=== Section Start ===
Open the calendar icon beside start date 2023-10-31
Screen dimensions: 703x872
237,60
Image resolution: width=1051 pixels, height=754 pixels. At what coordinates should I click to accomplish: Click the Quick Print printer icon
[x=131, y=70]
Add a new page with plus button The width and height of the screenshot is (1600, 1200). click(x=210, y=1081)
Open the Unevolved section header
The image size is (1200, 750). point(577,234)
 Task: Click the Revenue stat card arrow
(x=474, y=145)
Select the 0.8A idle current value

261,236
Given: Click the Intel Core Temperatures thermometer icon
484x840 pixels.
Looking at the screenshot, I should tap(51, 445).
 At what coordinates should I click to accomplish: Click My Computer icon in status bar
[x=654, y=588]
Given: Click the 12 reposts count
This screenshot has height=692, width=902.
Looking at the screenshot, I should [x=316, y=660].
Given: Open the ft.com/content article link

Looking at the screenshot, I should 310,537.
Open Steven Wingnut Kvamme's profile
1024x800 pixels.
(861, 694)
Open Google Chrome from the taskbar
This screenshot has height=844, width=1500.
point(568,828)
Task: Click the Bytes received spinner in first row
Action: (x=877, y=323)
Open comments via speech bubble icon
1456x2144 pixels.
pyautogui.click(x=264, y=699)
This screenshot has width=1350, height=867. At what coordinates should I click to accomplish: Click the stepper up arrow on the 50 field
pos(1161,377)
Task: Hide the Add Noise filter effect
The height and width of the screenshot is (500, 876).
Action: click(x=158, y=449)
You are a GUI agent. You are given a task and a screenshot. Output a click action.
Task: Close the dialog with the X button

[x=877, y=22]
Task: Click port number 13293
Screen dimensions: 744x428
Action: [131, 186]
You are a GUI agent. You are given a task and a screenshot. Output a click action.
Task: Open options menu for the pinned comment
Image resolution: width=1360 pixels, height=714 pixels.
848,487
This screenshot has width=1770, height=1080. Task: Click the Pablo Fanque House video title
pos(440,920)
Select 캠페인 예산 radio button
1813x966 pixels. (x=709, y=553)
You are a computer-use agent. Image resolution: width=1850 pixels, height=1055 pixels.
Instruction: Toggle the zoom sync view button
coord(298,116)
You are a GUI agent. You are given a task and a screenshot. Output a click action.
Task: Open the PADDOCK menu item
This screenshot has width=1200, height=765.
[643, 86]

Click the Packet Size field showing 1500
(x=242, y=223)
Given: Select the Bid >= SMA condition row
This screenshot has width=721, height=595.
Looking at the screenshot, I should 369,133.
=== Section End ===
Reproduce each entry word for word.

| THE COMPLETED TASK |
Open the calendar icon beside start date 2023-10-31
Screen dimensions: 703x872
237,60
Image resolution: width=1051 pixels, height=754 pixels. At what coordinates should I click to accomplish: Click the Quick Print printer icon
[x=131, y=70]
Add a new page with plus button The width and height of the screenshot is (1600, 1200). click(x=210, y=1081)
Open the Unevolved section header
The image size is (1200, 750). point(577,234)
 Task: Click the Revenue stat card arrow
(x=474, y=145)
Select the 0.8A idle current value

261,236
Given: Click the Intel Core Temperatures thermometer icon
484x840 pixels.
Looking at the screenshot, I should tap(51, 445).
 At what coordinates should I click to accomplish: Click My Computer icon in status bar
[x=654, y=588]
Given: Click the 12 reposts count
This screenshot has height=692, width=902.
Looking at the screenshot, I should [x=316, y=660].
Given: Open the ft.com/content article link

Looking at the screenshot, I should 310,537.
Open Steven Wingnut Kvamme's profile
1024x800 pixels.
(861, 694)
Open Google Chrome from the taskbar
This screenshot has height=844, width=1500.
point(568,828)
Task: Click the Bytes received spinner in first row
Action: (x=877, y=323)
Open comments via speech bubble icon
1456x2144 pixels.
pyautogui.click(x=264, y=699)
This screenshot has width=1350, height=867. At what coordinates should I click to accomplish: Click the stepper up arrow on the 50 field
pos(1161,377)
Task: Hide the Add Noise filter effect
The height and width of the screenshot is (500, 876).
Action: click(x=158, y=449)
You are a GUI agent. You are given a task and a screenshot. Output a click action.
Task: Close the dialog with the X button

[x=877, y=22]
Task: Click port number 13293
Screen dimensions: 744x428
Action: [131, 186]
You are a GUI agent. You are given a task and a screenshot. Output a click action.
Task: Open options menu for the pinned comment
Image resolution: width=1360 pixels, height=714 pixels.
848,487
This screenshot has width=1770, height=1080. Task: Click the Pablo Fanque House video title
pos(440,920)
Select 캠페인 예산 radio button
1813x966 pixels. (x=709, y=553)
You are a computer-use agent. Image resolution: width=1850 pixels, height=1055 pixels.
Instruction: Toggle the zoom sync view button
coord(298,116)
You are a GUI agent. You are given a task and a screenshot. Output a click action.
Task: Open the PADDOCK menu item
This screenshot has width=1200, height=765.
[643, 86]

Click the Packet Size field showing 1500
(x=242, y=223)
Given: Select the Bid >= SMA condition row
This screenshot has width=721, height=595.
Looking at the screenshot, I should 369,133.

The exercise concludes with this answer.